→ What the task requires: Copy out, word for word, the part of the records that opens with the line containing "You are a GUI" and closes with the line containing "This screenshot has", both of those lines included.

→ Records for processing:

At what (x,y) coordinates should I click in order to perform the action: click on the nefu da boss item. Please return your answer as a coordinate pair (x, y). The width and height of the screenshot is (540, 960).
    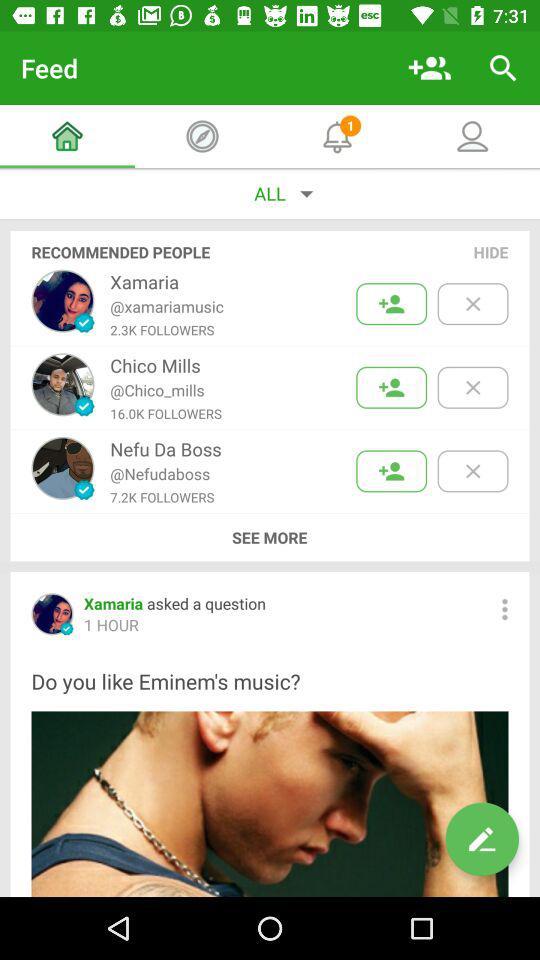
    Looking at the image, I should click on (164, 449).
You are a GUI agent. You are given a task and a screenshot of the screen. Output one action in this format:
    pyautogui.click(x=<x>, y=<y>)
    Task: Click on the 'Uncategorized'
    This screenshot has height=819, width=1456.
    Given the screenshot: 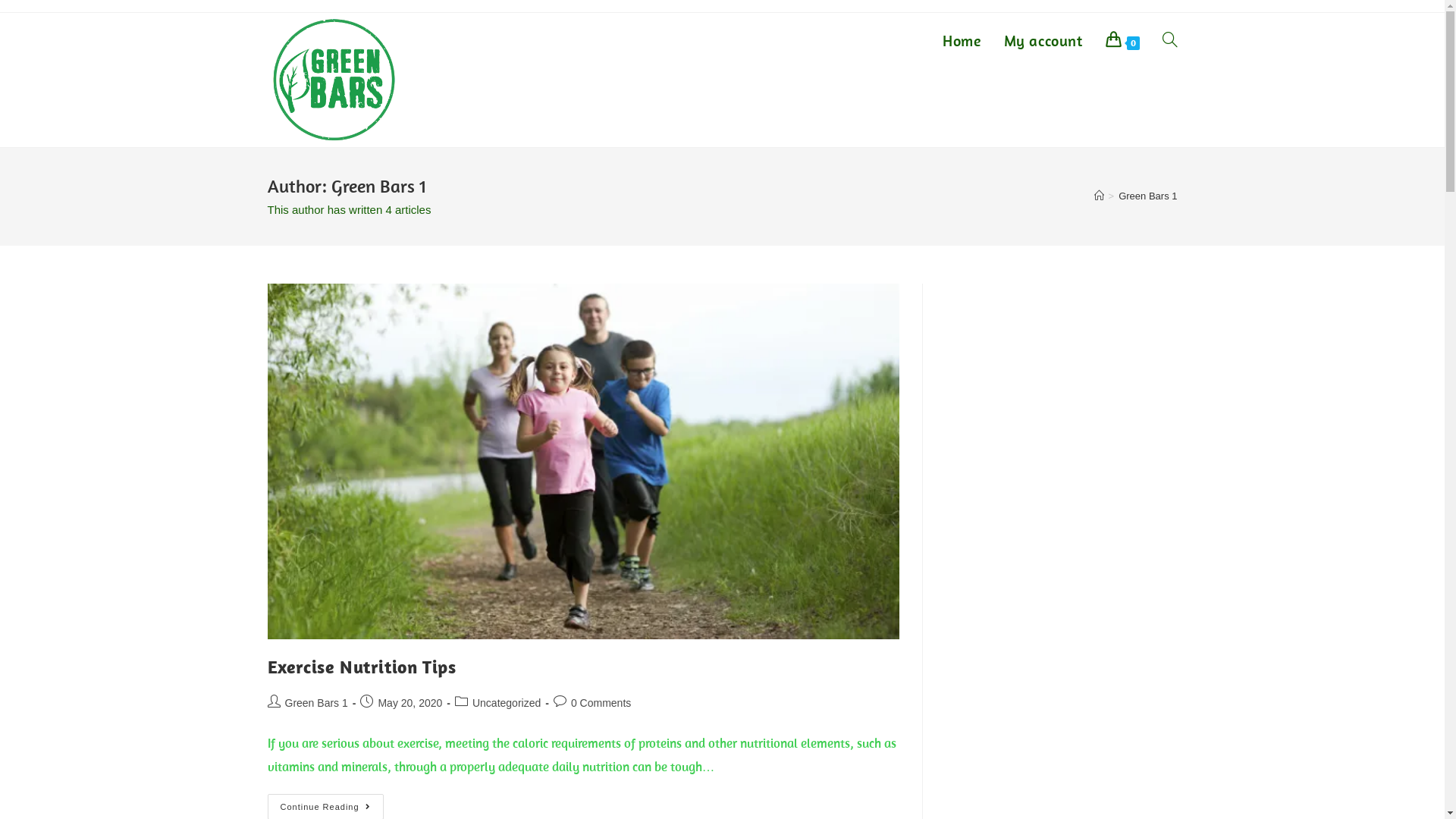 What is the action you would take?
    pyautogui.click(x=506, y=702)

→ The result:
You are a GUI agent. You are given a task and a screenshot of the screen. Output one action in this format:
    pyautogui.click(x=<x>, y=<y>)
    Task: Click on the 'Uncategorized'
    This screenshot has height=819, width=1456.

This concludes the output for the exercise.